Тем временем Шоуп вернулся в Айову, чтобы продолжать изучение свиного гриппа: среди свиней началась следующая эпизоотия.
* * *
В 1931 г., через два года после смерти Льюиса, Шоуп опубликовал три статьи в одном номере Journal of Experimental Medicine. Они оказались в отличной компании. В том же номере вышли статьи Эвери, одна из которых была посвящена пневмококку (впоследствии эта работа привела к открытию «трансформирующего начала»), Томаса Риверса, блестящего вирусолога, и Карла Ландштейнера, который только что получил Нобелевскую премию. Все эти ученые работали в Рокфеллеровском институте.
Все три статьи Шоупа были посвящены гриппу. В список авторов одной из них он включил Льюиса. Шоуп нашел причину гриппа — во всяком случае, у свиней — и этой причиной оказался вирус. Теперь мы знаем, что вирус, обнаруженный Шоупом у свиней, был прямым потомком вируса гриппа 1918 г. — вируса, превратившего мир в мясорубку. До сих пор неясно, кто кому передал вирус — люди свиньям или свиньи людям, но первая версия представляется более вероятной.
То ли к тому времени вирус мутировал в более мягкую форму, то ли иммунная система свиней хорошо к нему адаптировалась, то ли имело место и то и другое, но у животных вирус вызывал не настолько тяжелое заболевание. Шоуп показал, что при присоединении B. influenzae в качестве вторичной инфекции болезнь могла стать чрезвычайно летальной. А позднее он установил, что антитела, полученные от людей, которые перенесли грипп 1918 г., защищали свиней от свиного гриппа.
Работа Шоупа была новаторской и смелой. Вскоре после выхода в свет статей Шоупа, с ним связался один британский ученый по имени Кристофер Эндрюс.
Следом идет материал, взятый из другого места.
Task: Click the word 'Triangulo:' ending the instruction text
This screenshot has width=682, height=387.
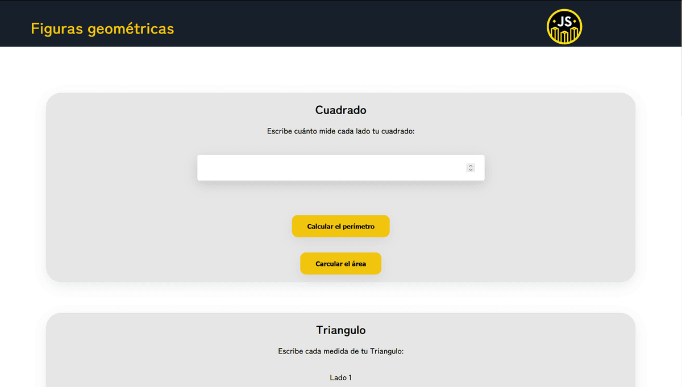Action: [x=386, y=351]
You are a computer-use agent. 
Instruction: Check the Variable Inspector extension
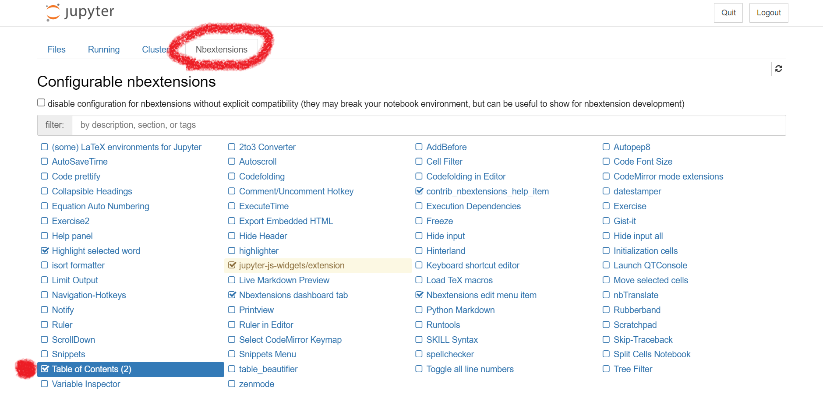(45, 384)
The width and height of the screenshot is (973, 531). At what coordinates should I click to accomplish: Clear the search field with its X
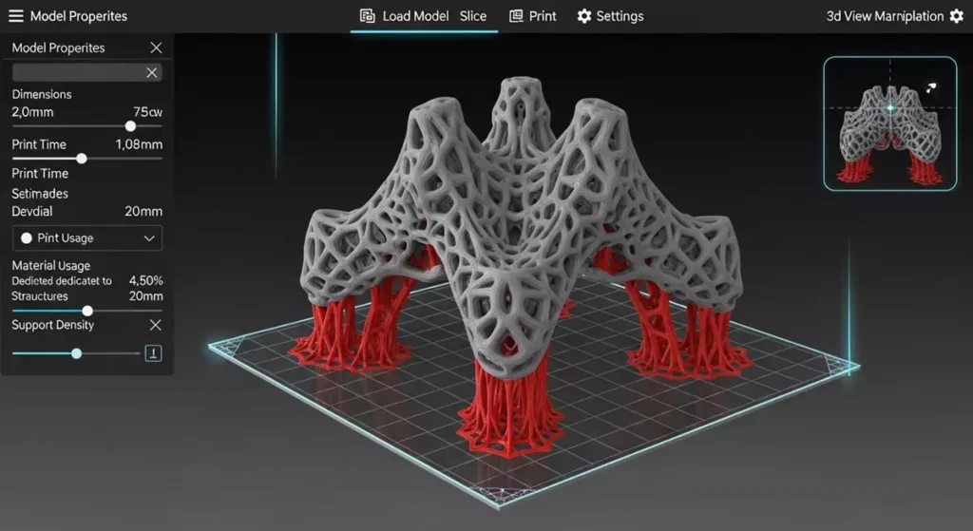click(x=151, y=73)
Эндрюс и несколько его коллег упорно изучали грипп и нашли статьи Шоупа убедительными. Эндрюс и Шоуп стали близкими друзьями, Шоуп даже брал Эндрюса с собой на охоту и рыбалку туда, где всегда отдыхал с шестилетнего возраста, — на озеро Вумэн-Лейк в Миннесоте.
В 1933 г. во время небольшой вспышки человеческого гриппа в Англии Кристофер Эндрюс, Патрик Лейдлоу и Уилсон Смит, руководствуясь в основном методикой Шоупа, отфильтровали свежий человеческий материал и сумели передать грипп хорькам. Они обнаружили человеческий патоген. Им оказался фильтрующийся микроорганизм — вирус, похожий на вирус свиного гриппа, открытый Шоупом.
Будь Льюис в живых, он мог бы стать соавтором статей Шоупа и даже придать им свежести и широты. Он мог бы помочь и с другими плодотворными статьями по вирусологии. Была бы восстановлена его репутация. Шоуп не был идеален. При всех его достижениях в области изучения гриппа и не только некоторые его идеи — в том числе и относительно гриппа — были ошибочными. Льюис, с его энергией и скрупулезностью, мог бы предотвратить эти ошибки. Но это уже не имело значения.
Шоуп вскоре стал членом Рокфеллеровского института. Скорее всего, им стал бы и Льюис. Его ввели бы в святая святых. Он получил бы все, чего хотел, но не смог добиться. Он стал бы одним из тех, кто вершит науку. Можно считать, что Льюис — как человек, как личность — стал последней жертвой пандемии испанки 1918 г.